What Is an XML Sitemap?

An XML sitemap is a file — typically named sitemap.xml — that lives at the root of your domain (e.g. https://example.com/sitemap.xml). It follows a standardised protocol defined at sitemaps.org and lists every URL you want search engines to crawl. Each entry can include optional metadata: the last modification date (lastmod), how often the page changes (changefreq), and a priority score from 0.0 to 1.0.

Why Does Your Website Need a Sitemap?

Google has confirmed that sitemaps help with crawl discovery, especially for large websites, new websites with few inbound links, and websites with rich media content like video or images. Even for smaller sites, submitting a sitemap to Google Search Console gives you direct feedback on how many URLs have been discovered, how many are indexed, and which pages have errors. This data is invaluable for diagnosing SEO issues early.

Beyond Google, Bing Webmaster Tools, Yandex, and other search engines all support sitemap submission. A single sitemap.xml file covers all of them simultaneously once you add it to your robots.txt using the Sitemap: directive.

How to Use This Sitemap Generator

Our free sitemap generator fetches your website through a CORS-proxy waterfall — trying multiple public proxies until one succeeds — then parses all internal links from the HTML using the browser's native DOMParser. This means it works entirely in your browser with no server-side processing and no data stored anywhere.

Simply enter your domain URL and click Generate. The tool will crawl the page, extract all same-domain href links, filter out asset files, and produce a valid sitemap.xml you can download immediately. If proxy access is blocked, you can paste the page's HTML source directly and the tool will extract links locally.
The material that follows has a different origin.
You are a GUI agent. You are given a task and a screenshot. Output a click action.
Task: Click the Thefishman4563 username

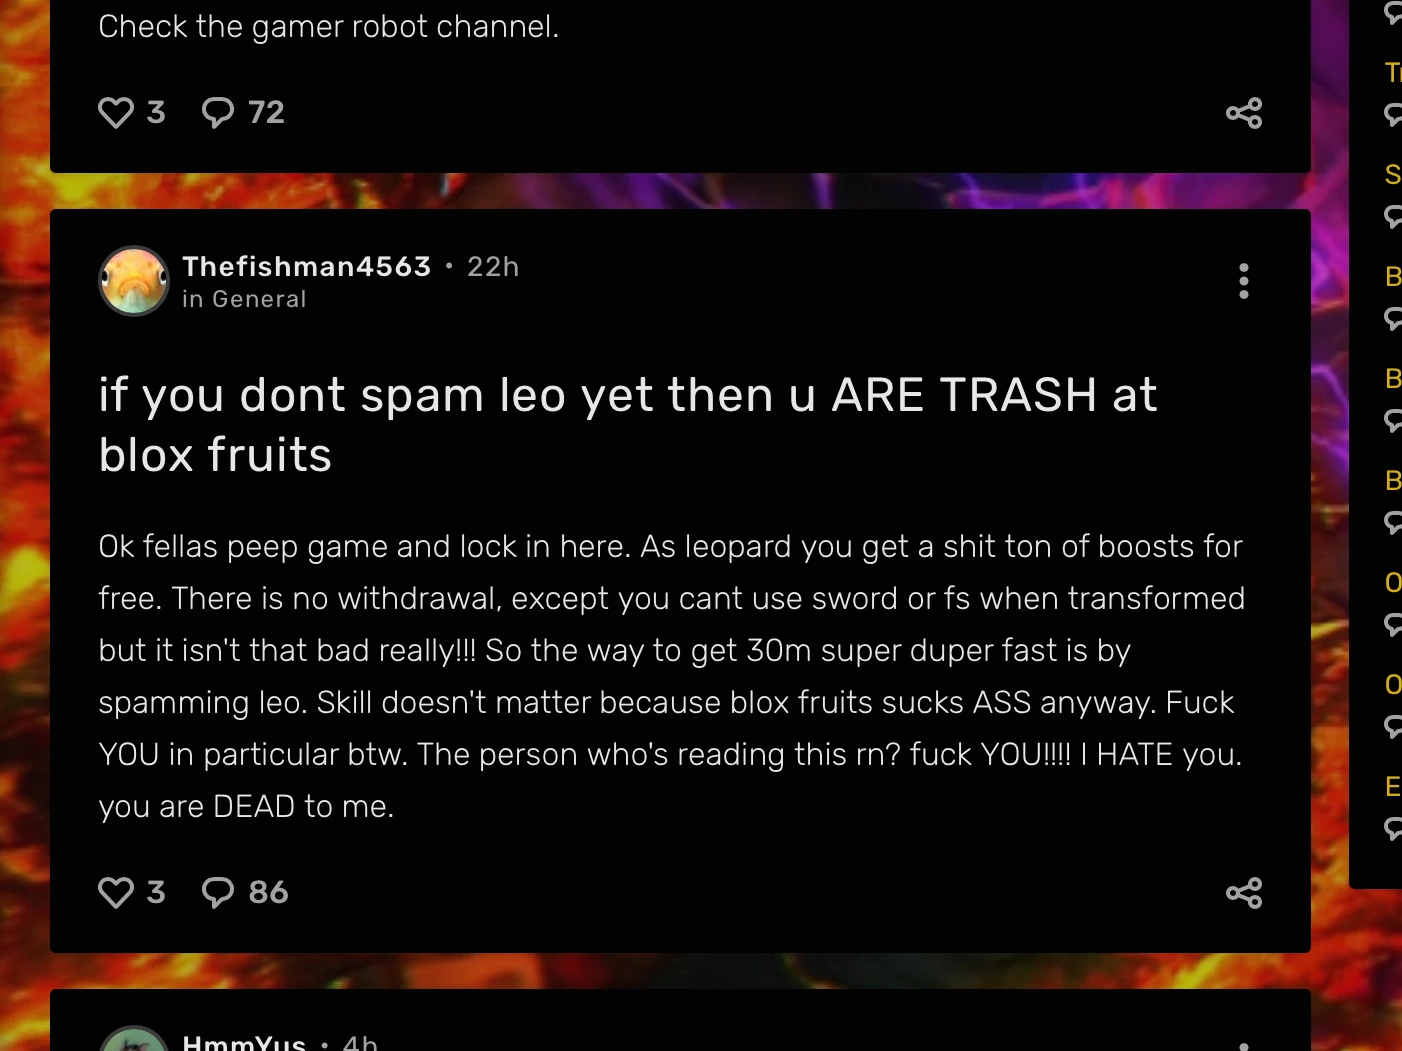point(306,266)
Best Practices for XML Sitemaps

Keep your sitemap lean — only include canonical, indexable URLs. Exclude paginated pages beyond page 2, filtered parameter URLs, search results pages, login and admin pages, and any URL that carries a noindex directive. Google's crawler can handle sitemaps up to 50,000 URLs and 50MB uncompressed, but smaller focused sitemaps are generally more effective.

For large sites, use a sitemap index file that references multiple child sitemaps — one per content type (blog posts, products, categories). This keeps each file manageable and makes it easier to diagnose crawl issues per content type.

Always set a realistic lastmod date. Inflating lastmod dates to force recrawling is a known manipulation tactic, and Google has stated it ignores lastmod when the values are unreliable. Update lastmod only when content genuinely changes.

Submitting Your Sitemap to Google Search Console

Once you've downloaded your sitemap.xml, upload it to your server root and navigate to Google Search Console → Sitemaps → Add a new sitemap. Enter the full URL and click Submit. Within a few days you should see the number of discovered URLs increase. Monitor this report regularly — any URLs marked as "Excluded" or "Error" need attention.

Also add the sitemap URL to your robots.txt file: Sitemap: https://example.com/sitemap.xml. This ensures any crawler that reads robots.txt discovers your sitemap automatically, without needing a manual submission.

Sitemap vs. HTML Sitemap

An HTML sitemap is a human-readable page listing all your site's pages, primarily useful for user navigation on large websites. An XML sitemap is machine-readable and exclusively for search engine crawlers. Both serve different purposes and are complementary — having both is a best practice for large content-heavy sites.

Common Sitemap Mistakes to Avoid

Including redirect URLs is one of the most common mistakes. Every URL in your sitemap should return a 200 status code — not a 301 redirect. Redirected URLs waste crawl budget and can dilute the signal. Similarly, never include URLs that return 404 errors or have a canonical pointing to a different URL. Your sitemap should only contain the definitive, canonical version of each page.

Another common error is forgetting to update the sitemap after publishing new content. Consider automating sitemap generation through your CMS or build process, so it always reflects the current state of your website.